5. From One Difficult Project to a Reusable Practice
These diagrams grew out of one specific project, but the underlying issues they address are common: unclear phases, unspoken assumptions, and mismatches between artistic authority and operational responsibility.
I now see them as living tools:
adjustable for each new collaboration,
useful for surfacing disagreements before they harden into crises,
and valuable as records of what we believed the system to be at any given time.
If the first essay I wrote was about noticing how "greatness" can quietly become someone else's burden, this one is about the next step: designing simple, shared structures that transform private assumptions into common knowledge—visible, discussable, and therefore negotiable.
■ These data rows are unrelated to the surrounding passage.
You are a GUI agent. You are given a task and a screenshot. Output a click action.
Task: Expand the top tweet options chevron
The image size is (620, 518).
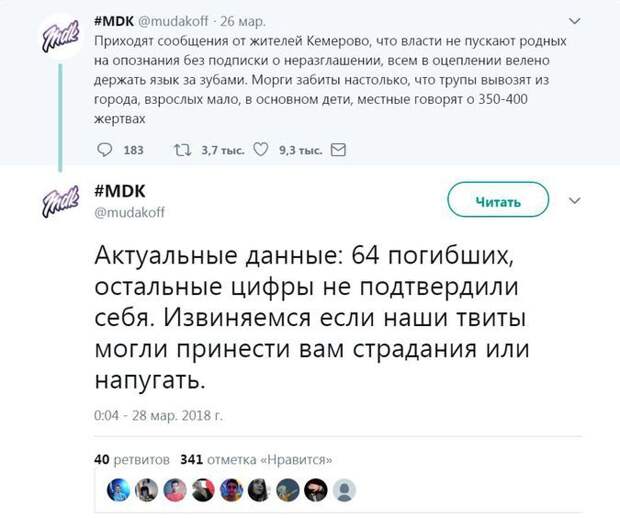(574, 21)
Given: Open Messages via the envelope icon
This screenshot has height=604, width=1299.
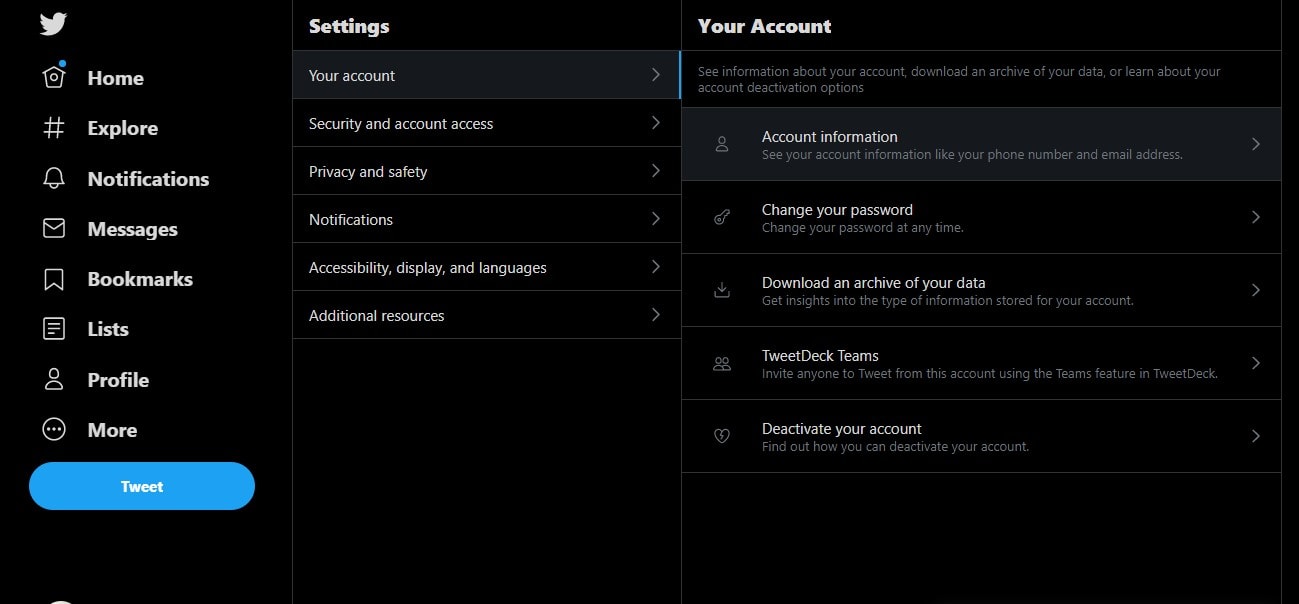Looking at the screenshot, I should coord(53,228).
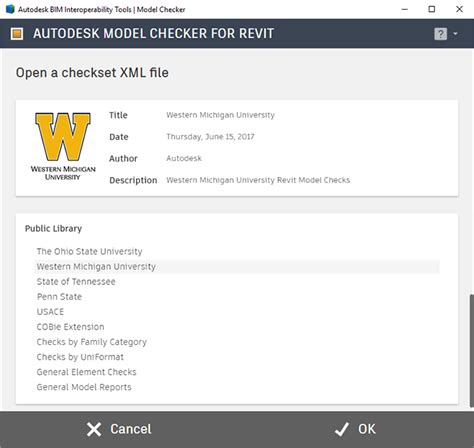Maximize the Model Checker window
This screenshot has height=448, width=474.
[x=432, y=9]
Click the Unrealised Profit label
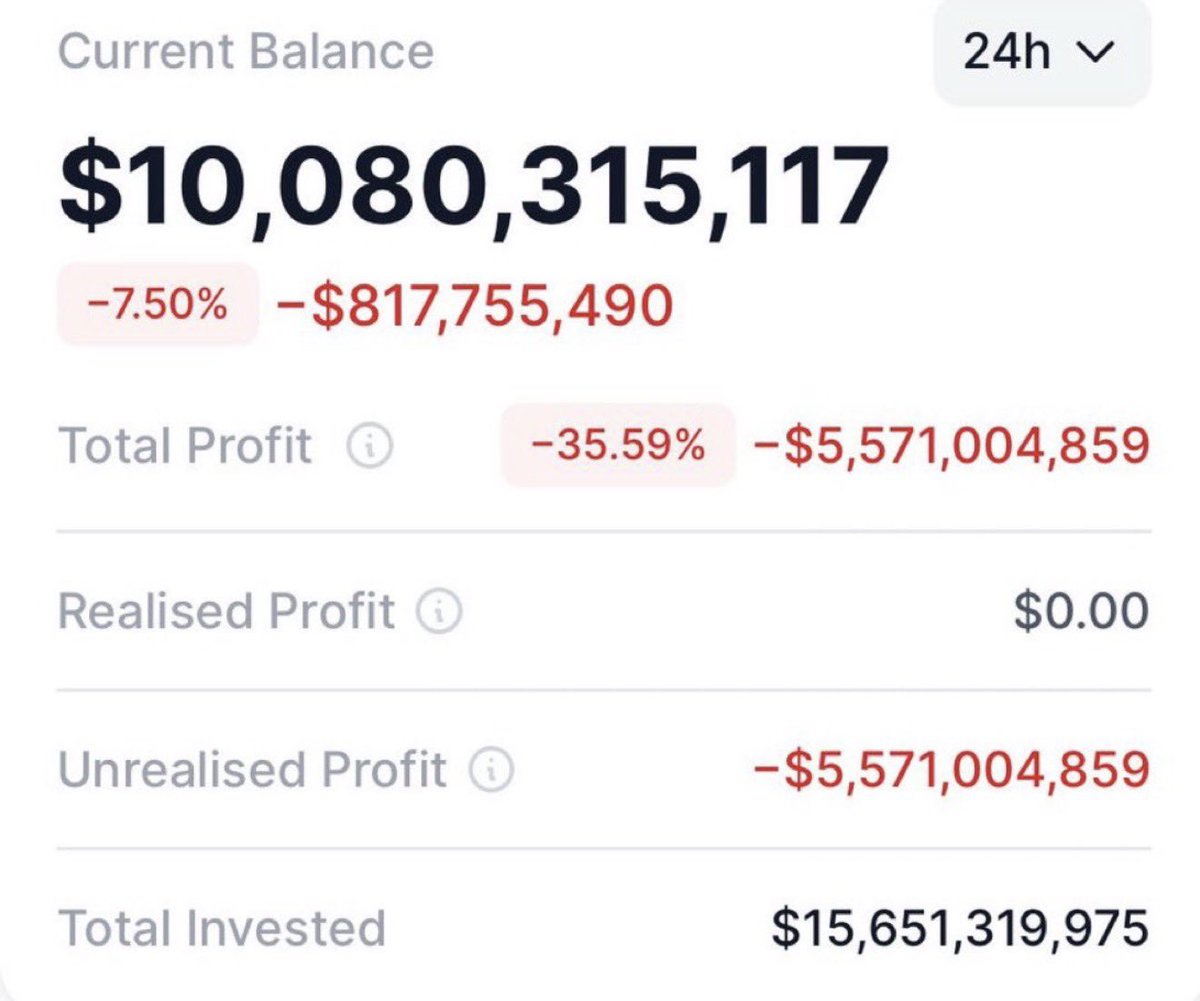 pyautogui.click(x=252, y=769)
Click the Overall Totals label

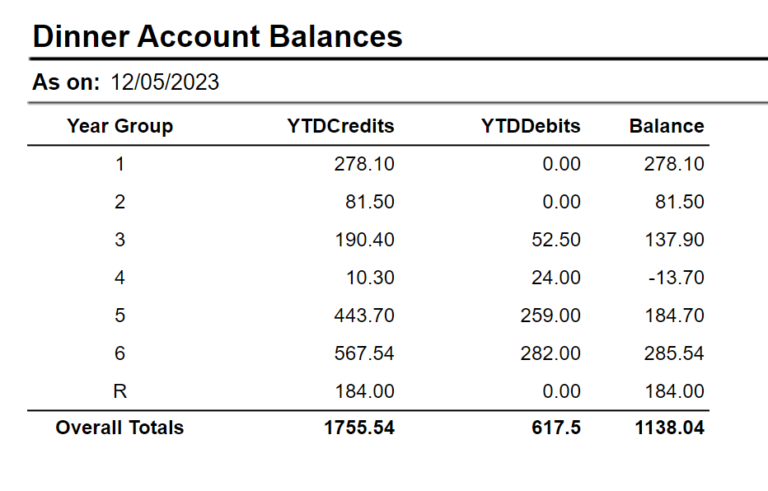click(119, 428)
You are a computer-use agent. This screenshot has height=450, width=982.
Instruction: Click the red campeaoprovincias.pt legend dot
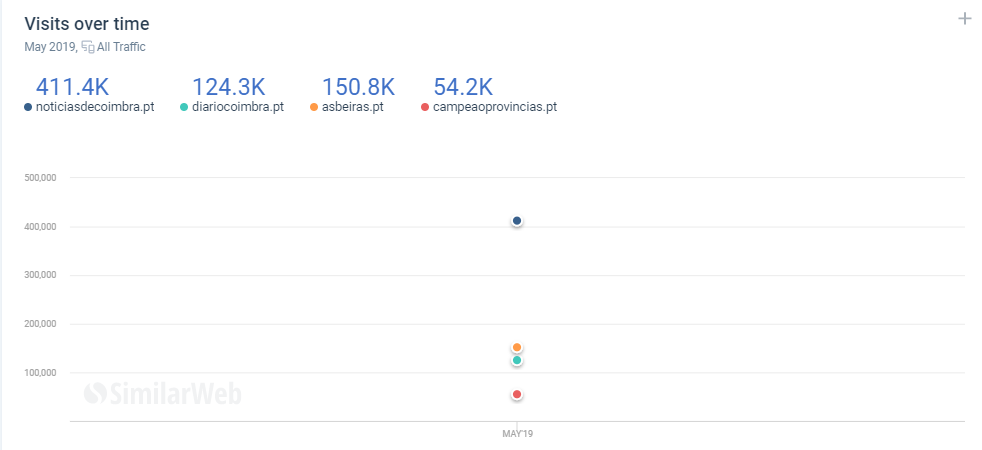coord(425,107)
There is a deeper principle here: the denser the common knowledge, the less it costs to be flexible. When everyone already understands the constraints, dependencies, and stakes, a proposed change can be evaluated quickly—you don't have to re-establish shared reality before discussing the adjustment itself. Structure doesn't constrain flexibility; it subsidizes it. The upfront investment in common knowledge reduces the marginal cost of each subsequent change.
That is the kind of infrastructure I want to build around future experimental work—strong enough to carry the weight of ambition, and flexible enough to let the work still surprise us.